La differenza concettuale è se si debba curare la malattia o il malato. Risulta sempre più chiaro che ogni individuo ha una sua specificità e singolarità nell’espressione della propria patologia e nel modo con cui reagisce ad essa. Al tempo stesso la complessità dell’organismo ha costretto la medicina a studiare separatamente le singole parti del sistema complesso, andando verso la iper-specializzazione, che ha peraltro consentito di raggiungere straordinari successi sul piano della diagnosi e delle terapie. Questo però ha fatto perdere di vista la singolarità inserita nella complessità.  Un approccio molto diverso, ad esempio, è quello della Medicina Tradizionale Cinese che cerca di tenere insieme complessità e singolarità lavorando ad esempio sui “sistemi”.  Il “sistema rene” ad esempio, pur partendo dal rene, guarda al sistema urinario, ma anche a tutte le funzioni correlate dell’organismo ed esamina infine questo insieme complesso nel caso specifico del malato. In altri termini non si considera un sintomo e l’organo collegato a quel sintomo.
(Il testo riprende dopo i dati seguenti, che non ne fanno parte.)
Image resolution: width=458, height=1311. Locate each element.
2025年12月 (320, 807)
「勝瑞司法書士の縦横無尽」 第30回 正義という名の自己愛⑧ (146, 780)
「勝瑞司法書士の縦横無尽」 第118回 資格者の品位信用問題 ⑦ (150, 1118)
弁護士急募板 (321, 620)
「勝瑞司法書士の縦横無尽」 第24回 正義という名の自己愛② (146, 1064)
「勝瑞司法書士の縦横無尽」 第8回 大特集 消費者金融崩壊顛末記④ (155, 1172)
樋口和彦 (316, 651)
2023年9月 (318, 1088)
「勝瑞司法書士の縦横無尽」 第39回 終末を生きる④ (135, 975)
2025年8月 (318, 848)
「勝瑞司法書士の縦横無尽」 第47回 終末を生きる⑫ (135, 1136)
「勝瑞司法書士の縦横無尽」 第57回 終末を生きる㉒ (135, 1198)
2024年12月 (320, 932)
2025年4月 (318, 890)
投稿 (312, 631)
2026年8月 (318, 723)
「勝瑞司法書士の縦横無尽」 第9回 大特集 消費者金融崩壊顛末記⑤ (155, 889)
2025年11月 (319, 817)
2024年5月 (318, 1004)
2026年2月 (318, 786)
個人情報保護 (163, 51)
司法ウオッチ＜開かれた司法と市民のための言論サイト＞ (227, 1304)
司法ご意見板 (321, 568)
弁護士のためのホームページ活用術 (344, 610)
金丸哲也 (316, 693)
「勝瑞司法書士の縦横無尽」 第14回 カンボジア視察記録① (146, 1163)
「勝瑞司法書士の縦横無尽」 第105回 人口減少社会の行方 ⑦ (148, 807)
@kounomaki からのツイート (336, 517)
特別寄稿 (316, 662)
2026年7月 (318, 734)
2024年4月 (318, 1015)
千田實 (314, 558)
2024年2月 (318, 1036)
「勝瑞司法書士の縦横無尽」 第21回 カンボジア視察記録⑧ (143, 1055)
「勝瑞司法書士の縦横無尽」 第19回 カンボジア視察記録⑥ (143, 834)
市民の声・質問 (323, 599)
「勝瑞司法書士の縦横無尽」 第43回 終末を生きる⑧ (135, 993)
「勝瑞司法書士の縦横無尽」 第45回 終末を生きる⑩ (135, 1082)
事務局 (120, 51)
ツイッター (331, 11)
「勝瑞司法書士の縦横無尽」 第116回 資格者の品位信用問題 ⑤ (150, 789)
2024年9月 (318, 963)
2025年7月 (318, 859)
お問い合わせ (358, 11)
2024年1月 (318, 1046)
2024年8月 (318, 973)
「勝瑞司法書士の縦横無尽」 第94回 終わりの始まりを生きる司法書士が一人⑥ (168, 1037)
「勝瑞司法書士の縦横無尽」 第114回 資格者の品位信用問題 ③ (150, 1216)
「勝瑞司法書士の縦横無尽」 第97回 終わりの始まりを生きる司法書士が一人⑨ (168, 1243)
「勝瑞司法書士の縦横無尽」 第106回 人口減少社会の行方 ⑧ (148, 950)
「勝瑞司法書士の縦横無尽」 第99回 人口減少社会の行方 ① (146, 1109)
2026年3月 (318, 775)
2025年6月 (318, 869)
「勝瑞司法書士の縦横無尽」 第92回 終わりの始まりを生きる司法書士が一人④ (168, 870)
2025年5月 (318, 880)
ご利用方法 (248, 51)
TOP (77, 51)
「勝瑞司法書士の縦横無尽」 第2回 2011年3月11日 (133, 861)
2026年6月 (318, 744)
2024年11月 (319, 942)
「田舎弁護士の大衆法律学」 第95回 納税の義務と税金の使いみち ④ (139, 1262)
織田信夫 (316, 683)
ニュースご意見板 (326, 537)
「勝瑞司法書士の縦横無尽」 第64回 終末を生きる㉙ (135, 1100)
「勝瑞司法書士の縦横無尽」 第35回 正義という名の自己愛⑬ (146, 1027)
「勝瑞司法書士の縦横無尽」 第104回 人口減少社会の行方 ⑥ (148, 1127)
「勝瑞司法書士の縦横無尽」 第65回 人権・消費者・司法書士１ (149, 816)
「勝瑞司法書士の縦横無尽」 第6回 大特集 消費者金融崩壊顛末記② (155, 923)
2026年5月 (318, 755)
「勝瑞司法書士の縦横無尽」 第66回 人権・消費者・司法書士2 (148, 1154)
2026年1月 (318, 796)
L’omeopatia, pur avendo un diverso impianto concettuale rispetto alla Medicina Tradizionale Cinese, conduce il medico a ragionare comunque su singolarità e complessità: considera il malato nella sua individualità (la sua storia clinica, il suo stato psicofisico, il suo lavoro, gli eventi emotivamente significativi della sua storia) e nella sua complessità. La capacità di trovare un equilibrio tra le conoscenze specialistiche e settoriali e la singolarità/complessità del malato è la chiave di volta della medicina: non c’è da trascurare nessun risultato ottenuto dalla ricerca medica più avanzata e specialistica, ma non si deve dimenticare che ogni individuo ha una sua dimensione specifica ed unica.

Questo approccio molto interessante e convincente, si scontra con una risorsa scarsa e costosa: il tempo.

Non c’è dubbio che una prima visita omeopatica necessiti di almeno un’ora per poter raccogliere adeguatamente la storia clinica del paziente. Gli incontri successivi, in linea di massima possono contenersi in un tempo più ridotto, sempre considerando le esigenze della complessità e la gravità della situazione clinica. I tempi previsti per una visita nella sanità pubblica probabilmente sono più ristretti. Però, anche se non sono un esperto di economia della sanità, mi chiedo: quale sarebbe il costo complessivo della gestione di un malato se si sommassero il tempo di visita, la riduzione dell’utilizzo di certi farmaci (ad esempio gli antibiotici), la minor cronicizzazione delle patologie, la riduzione dei tempi di degenza? Credo che un sistema di medicina integrato, che sapesse proporre in modo adeguato e competente i diversi approcci, consentirebbe una riduzione complessiva della spesa sanitaria globale. Alcuni studi comparativi, che hanno incluso l’osservazione dei parametri economici, sembrano confermare questa ipotesi. Mi piace sempre ricordare che il precedente direttore generale dell’OMS, Margaret Chan, nella prefazione al documento “Strategia per le Medicine Tradizionali e Complementari 2014-2023”, auspica una sempre più efficace collaborazione tra esperti delle discipline mediche complementari e convenzionali, affinché ogni paziente possa ricevere la giusta terapia, dal giusto terapeuta, al momento giusto.